20 Ocak 2016 Çarşamba

44 Yıl Öncesinin Hey Dergisi’nde Chicago Grubu




Yayın hayatından ayrıldığı tarihte doğanların bile bugün evil, barklı olduğu HEY, geçen bunca yıllara rağmen halen bilinen ve unutulmayan bir müzik dergisi. Abdi İpekçi’nin yayın yönetmeni olduğu 70’li yılların Milliyet gazetesinde ilkin ek olarak başlayan sonrasında da bağımsız olarak yayınlanan Hey dergisi ogünün müzikal nabzını an ba an tutuyordu. Haftalık olarak yayınlanan bu dergi ülkemizin popüler müziğini sunduğu gibi yabancı grupların haberlerini de verirdi. O sayfalarda sadece popüler olanları değil, rock müziğin nice ismini de bulabilirdiniz. Kimler yoktu ki o isimler arasında Jethro Tull, Deep Purple, Faces, Yes, Suzi Quatro, Emernson Lake and Palmer, Pink Floyd ve daha niceleri. Bir ara Frank Zappa posteri bile olmuştu. Ha bir de İngiliz blues’ının efsanevi ismi Alexis Korner’ın eline bir Hey dergisi tutturup, roportaj yapmışlardı.

Hey dergisinde haber olan gruplardan biri de Chicago grubuydu. Sadece haber mi poster bile olmuştu hem de iki defa.
Chicago’nun haberinin yer aldığı 1972 tarihli yazıyı aşağıda aktarıyorum.  O günün pop dergisi dediğimiz Hey’de çıkan bu yazının ciddiyetini , araştırmacılığını bugün bulabilmemiz mümkün mü acaba?

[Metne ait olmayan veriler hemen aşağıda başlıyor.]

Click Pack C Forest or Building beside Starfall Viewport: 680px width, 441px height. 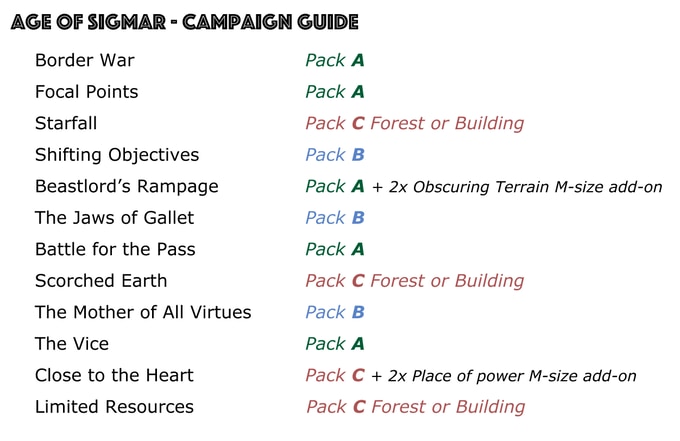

Chicago Amerika Listelerini Yine Sarsıyor
“Chicago, beşinci albümleri ile Amerika listelerinde yeni başa geçti. James William Guercio’nun yarattığı bu ünlü topluluk en küçük bir düşüş belirtisi göstermediği gibi üstelik Amerika’nın en başarılı, en çok ilgi toplayan grupları arasında olduğunu herkeresinde ispatlıyor.
Bu büyük grubun müzik anlayışlarını, plak üretimlerinin ışığında incelersek:
Robert Lamn ve arkadaşları 1969’da, grubun adı olan ‘Chicago Transit Authority’ adlı albümle ortaya çıkmışlardı. Topluluk o gün olduğu gibi bugün de üç nefesli çalgı bir piyano ve org bir gitar, bir bas ve davul var.
Sound’ları Blood Sweat and Tears’dan daha az sofistik, bütünüyle daha neşe daha sevinç dolu mükemmel bir ‘pop – jazz’ yapısına sahip. Parçalarının sözleri ise oldukça ciddi. Ama yine de büyük önemi yok bunların. Chicago’lar için önemli olan müzik, duyuş, çeşitli enstrümanların çapı, yoğun gücü.
Grubun lideri, ritm ve orjinal pasajları zengin, mükemmel bir piyanist olan Robert Lamn. Son derece güçlü nefesliler, sağlam ritm ve nefis bir vokal anlayışı Chicago’nun özelliklerini bütünlüyor. Bu arada korkunç bir tekniği olan dahi gitarist Terry Kath için de özel bir yargıya varmak gerekiyor. Hiç kuşkusuz şu anda Terry mutlak anlamda dünyanın en iyilerinden biri.
Enstrümanlar bir bütün organ halinde, fevkalade bir anlaşma ile birleşiyorlar. Ama zaman zaman da başlangıç idelererini durduracak, ayrı, akıllı tematikbir değişiklikle dönüşerek kopuyorlar birbirlerinden. Değişik çalgılar arasındaki bir düette (örneğin hefesliler ve piyano arasındaki) ses ayrılığında, bunu duymak mümkün.
Ticaretleşmeye Doğru
İkinci albümleri “Chicago II’de güzel bir yapıt olarak nitelendirilebilirdi. Ancak herşeye rağmen ince, açık fikirlerden, yeni nüanslardan yoksunda.
Üçüncü LP’leri de ilk plaklarındaki güç ve dahilikten, akıllı yaratıcılıktan yoksun bırakan bir ticaretleşme seziliyordu. Öyle ki bu üçüncü albüm stüdyodü çalışılmış, matematik hesaplara dayanılarak halk ve onun mümkün tepkileri düşünülerek, bütün enstrümanların banal, düşük melodilerle bağdaştırma güçlükleri göz önüne alınarak fabrike edilmişti sanki.
Müzikal Bolluk
‘Chicago IV’ ile müzikal bolluk geliyordu adeta. Üç LP’den (Her biri 2 plaktan meyrdana geliyor) sonra ortaya çıkan ‘Chicago IV’ ya da diğer adıyla ‘Live at Carnegie Hall’ tek kelimeyle şahane. Açıkca grubun gerçek yüzünü gösteriyor. Müzisyenlerin üstün bir seviyede  oldukların ispatlıyor. Amerikan halkı Lamn ve arkadaşlarına yine bağlılıklarını göstererek bu albümü kapışırcasına satın alıyordu.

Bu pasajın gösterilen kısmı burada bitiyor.